I wasn't. I was specifying what people use indian almond leaves for, and I did expressly say that it doesn't affect gH. Hence the marbles. Sodium ions fall under "marbles" as well.

pH is extremely complex. There are many factors that control pH, from carbonates, to carbonic acid, to lime, to vigorous aeration. 

I've seen negative effects from using softened water via sodium. It can stunt plant growth by removing too much calcium and magnesium. My corys failed to thrive in such water, and died off because of it. Obviously, not all fish are so sensitive, but mine were. It took a good deal of time and pure RO water reconstituted with Ca and Mg to bring my tank back around.


----------



## Brian3 (Jan 14, 2008)

Okay I now understand you

well if the point is that he has the same KH that you then he has high pH too so the pH 6.5 is from some type of acid like you say CO2 maybe is bringing that pH down.

Well RO filter corrects all that problems still i only use it for spawning or for soft water plants.


----------



## Brian3 (Jan 14, 2008)

orchidman said:


> when you say _most_ fish, are blue rams included in that?
> 
> i will be using DIY co2 in the tank. the ph in my ten gallon ( with diy co2) is 6.2 ( about ) and the tap is 6.5
> 
> ...


I has blue rams on 7.0-7.6 pH water with Hard GH and 8 dKH and they are fine. Just if you want they for reproduction really get a RO filter. If not, your water is good. Most of this fishes are reproduced so tey are different of the wild caught rams. Just like Discus. If you get Wild caughted Rams then you need to be very serious about water parameters.


----------



## orchidman (Dec 15, 2010)

i am about 40 minutes away from msjinkzd. and i think he has well water, while i use united water. so our water wont be exactly the same. 
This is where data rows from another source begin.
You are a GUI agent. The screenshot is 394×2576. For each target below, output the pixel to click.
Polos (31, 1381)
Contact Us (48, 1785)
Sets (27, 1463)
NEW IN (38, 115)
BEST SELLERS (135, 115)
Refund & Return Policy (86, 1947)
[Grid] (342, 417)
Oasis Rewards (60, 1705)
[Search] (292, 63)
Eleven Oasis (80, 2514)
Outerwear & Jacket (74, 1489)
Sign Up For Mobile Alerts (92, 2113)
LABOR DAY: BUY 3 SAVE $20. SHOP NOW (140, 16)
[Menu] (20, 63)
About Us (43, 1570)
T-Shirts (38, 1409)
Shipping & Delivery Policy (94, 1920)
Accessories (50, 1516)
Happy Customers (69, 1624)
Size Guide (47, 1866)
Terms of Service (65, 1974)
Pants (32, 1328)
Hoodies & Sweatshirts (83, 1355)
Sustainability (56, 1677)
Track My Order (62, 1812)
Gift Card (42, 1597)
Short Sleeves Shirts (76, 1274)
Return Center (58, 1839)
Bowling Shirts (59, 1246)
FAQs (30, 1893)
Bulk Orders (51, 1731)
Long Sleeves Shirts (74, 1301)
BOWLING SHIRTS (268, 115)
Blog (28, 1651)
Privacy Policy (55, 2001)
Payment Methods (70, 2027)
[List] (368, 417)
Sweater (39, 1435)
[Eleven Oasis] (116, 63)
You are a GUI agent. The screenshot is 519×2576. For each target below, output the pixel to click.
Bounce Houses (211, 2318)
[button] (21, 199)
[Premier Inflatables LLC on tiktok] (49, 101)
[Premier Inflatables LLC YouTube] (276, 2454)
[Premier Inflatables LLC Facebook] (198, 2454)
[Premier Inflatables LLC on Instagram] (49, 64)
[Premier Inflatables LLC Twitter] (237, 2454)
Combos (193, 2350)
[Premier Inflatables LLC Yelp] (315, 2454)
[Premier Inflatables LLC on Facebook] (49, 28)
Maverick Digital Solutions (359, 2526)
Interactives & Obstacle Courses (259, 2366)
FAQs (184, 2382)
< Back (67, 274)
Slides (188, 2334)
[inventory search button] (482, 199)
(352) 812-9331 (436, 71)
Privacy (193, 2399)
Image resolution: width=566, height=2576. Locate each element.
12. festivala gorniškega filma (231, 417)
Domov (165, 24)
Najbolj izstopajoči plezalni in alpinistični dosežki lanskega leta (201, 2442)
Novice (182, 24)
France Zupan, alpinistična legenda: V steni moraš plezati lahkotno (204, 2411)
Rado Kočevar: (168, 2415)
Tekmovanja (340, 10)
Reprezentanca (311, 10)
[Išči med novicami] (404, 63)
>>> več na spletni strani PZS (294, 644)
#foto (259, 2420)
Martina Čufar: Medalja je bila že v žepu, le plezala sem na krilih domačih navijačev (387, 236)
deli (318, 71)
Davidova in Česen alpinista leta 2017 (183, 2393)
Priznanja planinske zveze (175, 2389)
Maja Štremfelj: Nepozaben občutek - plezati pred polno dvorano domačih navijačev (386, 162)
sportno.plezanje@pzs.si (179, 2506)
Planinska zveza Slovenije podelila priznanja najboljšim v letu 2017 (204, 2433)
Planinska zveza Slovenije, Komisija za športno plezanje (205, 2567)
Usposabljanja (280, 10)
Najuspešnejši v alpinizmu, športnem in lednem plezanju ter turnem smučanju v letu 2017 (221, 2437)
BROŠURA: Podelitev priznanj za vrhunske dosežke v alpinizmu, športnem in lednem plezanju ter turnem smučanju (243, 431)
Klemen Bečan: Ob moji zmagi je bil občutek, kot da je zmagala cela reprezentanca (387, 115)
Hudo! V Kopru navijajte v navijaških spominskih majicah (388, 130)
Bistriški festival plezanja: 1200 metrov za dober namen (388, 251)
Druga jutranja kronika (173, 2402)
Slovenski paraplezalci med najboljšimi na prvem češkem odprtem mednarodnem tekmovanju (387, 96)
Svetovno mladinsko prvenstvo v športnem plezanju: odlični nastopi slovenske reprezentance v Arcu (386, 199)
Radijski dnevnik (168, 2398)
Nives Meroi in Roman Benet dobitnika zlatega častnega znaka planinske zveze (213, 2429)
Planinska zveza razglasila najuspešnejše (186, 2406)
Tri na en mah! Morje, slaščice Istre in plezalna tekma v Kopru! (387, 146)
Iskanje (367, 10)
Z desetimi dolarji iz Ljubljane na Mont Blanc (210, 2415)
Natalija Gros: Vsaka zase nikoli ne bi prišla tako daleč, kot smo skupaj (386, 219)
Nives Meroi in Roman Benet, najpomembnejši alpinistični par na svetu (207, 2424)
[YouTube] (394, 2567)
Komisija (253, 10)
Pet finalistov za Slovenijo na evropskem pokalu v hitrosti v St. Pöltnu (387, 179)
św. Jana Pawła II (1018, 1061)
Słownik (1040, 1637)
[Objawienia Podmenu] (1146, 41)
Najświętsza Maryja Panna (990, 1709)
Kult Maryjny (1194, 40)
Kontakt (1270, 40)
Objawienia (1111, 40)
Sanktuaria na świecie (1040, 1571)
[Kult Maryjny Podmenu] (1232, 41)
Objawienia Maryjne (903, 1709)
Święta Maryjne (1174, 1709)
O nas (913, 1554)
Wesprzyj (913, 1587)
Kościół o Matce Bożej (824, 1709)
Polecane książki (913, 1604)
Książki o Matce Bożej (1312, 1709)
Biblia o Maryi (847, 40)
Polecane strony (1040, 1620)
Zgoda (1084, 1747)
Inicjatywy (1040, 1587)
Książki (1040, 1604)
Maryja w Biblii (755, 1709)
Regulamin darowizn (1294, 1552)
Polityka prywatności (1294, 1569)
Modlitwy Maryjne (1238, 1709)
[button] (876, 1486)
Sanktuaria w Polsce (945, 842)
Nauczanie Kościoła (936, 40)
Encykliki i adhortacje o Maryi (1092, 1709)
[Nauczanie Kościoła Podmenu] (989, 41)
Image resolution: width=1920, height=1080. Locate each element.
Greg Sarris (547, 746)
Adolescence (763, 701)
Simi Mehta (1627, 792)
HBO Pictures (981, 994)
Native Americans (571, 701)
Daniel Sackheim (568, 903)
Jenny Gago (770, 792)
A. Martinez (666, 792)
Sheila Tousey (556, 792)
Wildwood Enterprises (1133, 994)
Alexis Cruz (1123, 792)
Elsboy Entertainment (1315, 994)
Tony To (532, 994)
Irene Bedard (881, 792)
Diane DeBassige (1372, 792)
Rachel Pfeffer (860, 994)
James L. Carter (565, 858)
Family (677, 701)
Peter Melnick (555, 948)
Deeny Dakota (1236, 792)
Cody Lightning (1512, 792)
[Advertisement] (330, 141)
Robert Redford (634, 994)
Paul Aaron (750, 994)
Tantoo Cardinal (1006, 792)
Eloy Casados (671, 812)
the pH of 6.5 is STRAIGHT from the tap. the pH in my ten gallon with DIY co2 is 6.2 (about)


----------



## orchidman (Dec 15, 2010)

Brian3 said:


> I has blue rams on 7.0-7.6 pH water with Hard GH and 8 dKH and they are fine. Just if you want they for reproduction really get a RO filter. If not, your water is good. Most of this fishes are reproduced so tey are different of the wild caught rams. Just like Discus. If you get Wild caughted Rams then you need to be very serious about water parameters.


we must have posted at the same time,. i didnt see this.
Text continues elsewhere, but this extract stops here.